Differential Diagnosis for Bilateral Pleural Effusion in Severe Mitral Regurgitation
- Single Most Likely Diagnosis
- Congestive Heart Failure (CHF): This is the most likely diagnosis given the context of severe mitral regurgitation, as CHF often leads to fluid overload and subsequent pleural effusions.
- Other Likely Diagnoses
- Pulmonary Embolism: Although less common than CHF in this context, pulmonary embolism can cause pleural effusions and is a consideration in patients with severe mitral regurgitation who may have increased risk of thromboembolic events.
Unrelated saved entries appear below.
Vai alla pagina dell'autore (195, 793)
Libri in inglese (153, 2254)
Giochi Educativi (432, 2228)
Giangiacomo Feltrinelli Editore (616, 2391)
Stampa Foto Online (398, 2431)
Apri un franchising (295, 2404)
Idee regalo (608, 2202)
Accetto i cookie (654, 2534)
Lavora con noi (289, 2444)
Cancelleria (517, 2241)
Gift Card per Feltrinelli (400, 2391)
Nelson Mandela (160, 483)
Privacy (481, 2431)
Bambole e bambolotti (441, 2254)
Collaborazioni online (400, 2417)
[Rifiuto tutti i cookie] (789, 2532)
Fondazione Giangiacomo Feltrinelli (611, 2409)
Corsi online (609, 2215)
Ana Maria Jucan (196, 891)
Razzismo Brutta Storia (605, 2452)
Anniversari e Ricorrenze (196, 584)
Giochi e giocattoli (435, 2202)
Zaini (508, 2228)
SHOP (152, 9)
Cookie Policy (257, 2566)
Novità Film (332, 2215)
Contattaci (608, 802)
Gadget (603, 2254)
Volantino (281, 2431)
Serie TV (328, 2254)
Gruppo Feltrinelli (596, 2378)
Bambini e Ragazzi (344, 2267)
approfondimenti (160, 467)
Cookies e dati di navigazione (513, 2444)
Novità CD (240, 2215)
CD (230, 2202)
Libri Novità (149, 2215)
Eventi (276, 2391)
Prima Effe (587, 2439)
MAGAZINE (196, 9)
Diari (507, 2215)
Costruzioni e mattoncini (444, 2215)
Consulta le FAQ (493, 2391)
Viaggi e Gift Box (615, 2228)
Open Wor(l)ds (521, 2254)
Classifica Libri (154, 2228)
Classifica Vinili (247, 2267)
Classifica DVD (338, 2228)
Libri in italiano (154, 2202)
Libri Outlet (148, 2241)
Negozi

- Nephrotic Syndrome: Severe proteinuria can lead to hypoalbuminemia, which in turn can cause fluid shifts and pleural effusions. This could be a contributing factor in some cases.
- Do Not Miss Diagnoses
- Malignancy (e.g., Lung Cancer, Lymphoma): Although less likely, malignancies can cause pleural effusions and are critical to diagnose due to their significant impact on prognosis and treatment.
- Tuberculosis: Especially in endemic areas, tuberculosis can cause pleural effusions and must be considered to ensure appropriate treatment.
- Pulmonary Arterial Hypertension: This condition can complicate severe mitral regurgitation and lead to right heart failure, which may cause pleural effusions.
- Rare Diagnoses
- Amyloidosis: A rare condition that can affect the heart and lead to restrictive cardiomyopathy, potentially causing pleural effusions.
- Sarcoidosis: Although rare, sarcoidosis can involve the lungs and heart, leading to pleural effusions in the context of severe mitral regurgitation.
- Connective Tissue Diseases (e.g., Rheumatoid Arthritis, Systemic Lupus Erythematosus): These conditions can cause pleural effusions and, although rare, should be considered in the differential diagnosis.